GIVEN REQUEST: Print the material below word for word, starting at its first line and ending with the line that contains "Click the magnifier", with both included.

[Stored data]

_____

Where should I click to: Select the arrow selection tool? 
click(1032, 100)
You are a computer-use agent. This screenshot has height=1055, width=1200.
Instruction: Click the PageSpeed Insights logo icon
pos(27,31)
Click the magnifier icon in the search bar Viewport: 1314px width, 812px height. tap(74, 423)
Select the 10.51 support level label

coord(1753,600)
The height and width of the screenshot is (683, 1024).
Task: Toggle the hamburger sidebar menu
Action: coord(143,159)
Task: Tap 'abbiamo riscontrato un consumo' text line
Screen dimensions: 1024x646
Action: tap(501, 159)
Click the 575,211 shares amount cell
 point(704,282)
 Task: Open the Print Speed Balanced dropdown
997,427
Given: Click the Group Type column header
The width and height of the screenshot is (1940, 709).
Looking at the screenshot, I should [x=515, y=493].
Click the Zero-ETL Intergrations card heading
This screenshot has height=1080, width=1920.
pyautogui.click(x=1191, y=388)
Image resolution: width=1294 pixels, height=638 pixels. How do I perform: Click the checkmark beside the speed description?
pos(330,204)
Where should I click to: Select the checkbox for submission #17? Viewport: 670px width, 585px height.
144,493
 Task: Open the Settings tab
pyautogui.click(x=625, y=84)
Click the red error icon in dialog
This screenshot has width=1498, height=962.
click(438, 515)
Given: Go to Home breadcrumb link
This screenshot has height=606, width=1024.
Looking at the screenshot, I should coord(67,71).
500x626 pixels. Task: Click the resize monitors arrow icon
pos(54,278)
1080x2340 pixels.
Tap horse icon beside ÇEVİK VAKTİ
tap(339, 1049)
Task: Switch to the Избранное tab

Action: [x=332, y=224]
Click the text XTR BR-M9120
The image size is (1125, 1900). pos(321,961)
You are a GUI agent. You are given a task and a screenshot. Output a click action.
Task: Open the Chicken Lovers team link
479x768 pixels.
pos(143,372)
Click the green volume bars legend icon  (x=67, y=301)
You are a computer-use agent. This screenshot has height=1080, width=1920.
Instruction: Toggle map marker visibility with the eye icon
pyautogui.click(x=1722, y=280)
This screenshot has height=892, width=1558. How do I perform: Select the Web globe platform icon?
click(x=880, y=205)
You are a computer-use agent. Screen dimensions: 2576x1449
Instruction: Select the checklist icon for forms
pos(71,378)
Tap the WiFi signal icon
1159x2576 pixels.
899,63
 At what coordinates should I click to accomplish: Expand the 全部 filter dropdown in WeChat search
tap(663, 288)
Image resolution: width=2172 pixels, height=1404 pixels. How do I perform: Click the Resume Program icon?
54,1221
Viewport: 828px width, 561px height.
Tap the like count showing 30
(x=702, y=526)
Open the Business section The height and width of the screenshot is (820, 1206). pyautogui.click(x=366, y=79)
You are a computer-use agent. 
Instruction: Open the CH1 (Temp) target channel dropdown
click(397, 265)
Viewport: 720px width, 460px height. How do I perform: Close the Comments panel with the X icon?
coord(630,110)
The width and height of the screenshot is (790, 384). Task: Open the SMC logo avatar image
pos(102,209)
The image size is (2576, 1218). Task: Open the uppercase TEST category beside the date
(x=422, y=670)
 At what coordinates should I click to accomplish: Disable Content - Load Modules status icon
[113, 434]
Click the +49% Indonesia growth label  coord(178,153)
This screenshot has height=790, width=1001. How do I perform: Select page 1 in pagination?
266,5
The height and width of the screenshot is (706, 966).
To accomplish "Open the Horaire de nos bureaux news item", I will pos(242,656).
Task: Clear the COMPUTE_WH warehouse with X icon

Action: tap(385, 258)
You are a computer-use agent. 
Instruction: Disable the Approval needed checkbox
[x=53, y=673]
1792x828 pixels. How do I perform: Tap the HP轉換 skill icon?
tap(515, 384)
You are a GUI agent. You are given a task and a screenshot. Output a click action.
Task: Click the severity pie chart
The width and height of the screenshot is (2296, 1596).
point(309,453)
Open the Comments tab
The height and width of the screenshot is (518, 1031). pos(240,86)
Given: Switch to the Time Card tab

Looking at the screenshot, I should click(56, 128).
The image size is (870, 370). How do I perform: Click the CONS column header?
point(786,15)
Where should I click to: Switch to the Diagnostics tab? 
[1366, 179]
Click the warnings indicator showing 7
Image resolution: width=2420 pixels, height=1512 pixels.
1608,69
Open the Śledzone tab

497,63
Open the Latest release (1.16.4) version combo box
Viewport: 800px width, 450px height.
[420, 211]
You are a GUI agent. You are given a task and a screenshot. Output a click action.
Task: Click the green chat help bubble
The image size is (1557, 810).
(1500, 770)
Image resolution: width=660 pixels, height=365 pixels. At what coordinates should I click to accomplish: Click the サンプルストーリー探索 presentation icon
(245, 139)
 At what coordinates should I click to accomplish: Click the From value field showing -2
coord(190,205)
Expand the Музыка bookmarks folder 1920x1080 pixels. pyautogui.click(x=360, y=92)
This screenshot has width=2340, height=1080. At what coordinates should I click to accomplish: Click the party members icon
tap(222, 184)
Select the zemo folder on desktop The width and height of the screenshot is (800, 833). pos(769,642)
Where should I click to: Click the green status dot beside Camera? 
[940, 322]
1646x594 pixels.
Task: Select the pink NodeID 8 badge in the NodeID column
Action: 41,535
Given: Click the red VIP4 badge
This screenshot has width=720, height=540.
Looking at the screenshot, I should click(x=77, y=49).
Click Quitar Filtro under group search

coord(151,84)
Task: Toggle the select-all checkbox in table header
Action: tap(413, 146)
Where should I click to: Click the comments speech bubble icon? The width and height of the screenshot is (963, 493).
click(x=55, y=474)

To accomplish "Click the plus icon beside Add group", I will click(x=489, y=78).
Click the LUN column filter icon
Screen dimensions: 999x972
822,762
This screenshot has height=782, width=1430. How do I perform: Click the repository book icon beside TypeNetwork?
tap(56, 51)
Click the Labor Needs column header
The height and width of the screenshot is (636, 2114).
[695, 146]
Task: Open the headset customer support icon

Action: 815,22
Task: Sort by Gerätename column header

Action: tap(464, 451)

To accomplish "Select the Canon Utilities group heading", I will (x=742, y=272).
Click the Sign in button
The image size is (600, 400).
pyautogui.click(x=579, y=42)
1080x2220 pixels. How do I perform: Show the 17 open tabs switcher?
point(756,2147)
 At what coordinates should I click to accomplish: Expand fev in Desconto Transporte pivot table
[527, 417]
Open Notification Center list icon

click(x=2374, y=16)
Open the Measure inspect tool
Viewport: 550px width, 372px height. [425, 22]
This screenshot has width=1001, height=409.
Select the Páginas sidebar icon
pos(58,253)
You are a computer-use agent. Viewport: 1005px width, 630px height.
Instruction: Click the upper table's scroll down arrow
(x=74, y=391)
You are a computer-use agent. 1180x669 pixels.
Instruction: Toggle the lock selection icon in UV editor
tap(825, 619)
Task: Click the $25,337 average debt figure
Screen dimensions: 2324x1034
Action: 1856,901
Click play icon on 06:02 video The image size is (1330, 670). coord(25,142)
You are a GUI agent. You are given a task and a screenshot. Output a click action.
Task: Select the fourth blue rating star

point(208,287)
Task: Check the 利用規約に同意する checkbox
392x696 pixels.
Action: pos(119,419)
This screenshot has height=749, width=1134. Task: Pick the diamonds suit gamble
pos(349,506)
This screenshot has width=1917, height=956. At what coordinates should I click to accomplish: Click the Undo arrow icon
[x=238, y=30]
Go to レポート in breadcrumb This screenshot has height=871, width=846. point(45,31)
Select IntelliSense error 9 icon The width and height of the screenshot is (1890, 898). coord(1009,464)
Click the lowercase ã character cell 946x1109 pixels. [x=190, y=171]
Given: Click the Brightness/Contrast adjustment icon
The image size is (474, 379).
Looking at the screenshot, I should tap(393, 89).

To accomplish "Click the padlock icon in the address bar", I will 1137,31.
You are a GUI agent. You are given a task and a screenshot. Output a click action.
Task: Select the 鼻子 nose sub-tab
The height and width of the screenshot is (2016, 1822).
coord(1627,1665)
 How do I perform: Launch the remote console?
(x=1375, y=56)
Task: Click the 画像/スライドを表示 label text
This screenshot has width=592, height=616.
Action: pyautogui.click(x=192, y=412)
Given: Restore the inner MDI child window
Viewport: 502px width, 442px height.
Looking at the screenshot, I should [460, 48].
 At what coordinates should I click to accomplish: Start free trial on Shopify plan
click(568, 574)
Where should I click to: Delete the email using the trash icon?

_____

COMPLETE RESPONSE:
Where should I click to: Select the arrow selection tool? 
click(1032, 100)
You are a computer-use agent. This screenshot has height=1055, width=1200.
Instruction: Click the PageSpeed Insights logo icon
pos(27,31)
Click the magnifier icon in the search bar Viewport: 1314px width, 812px height. tap(74, 423)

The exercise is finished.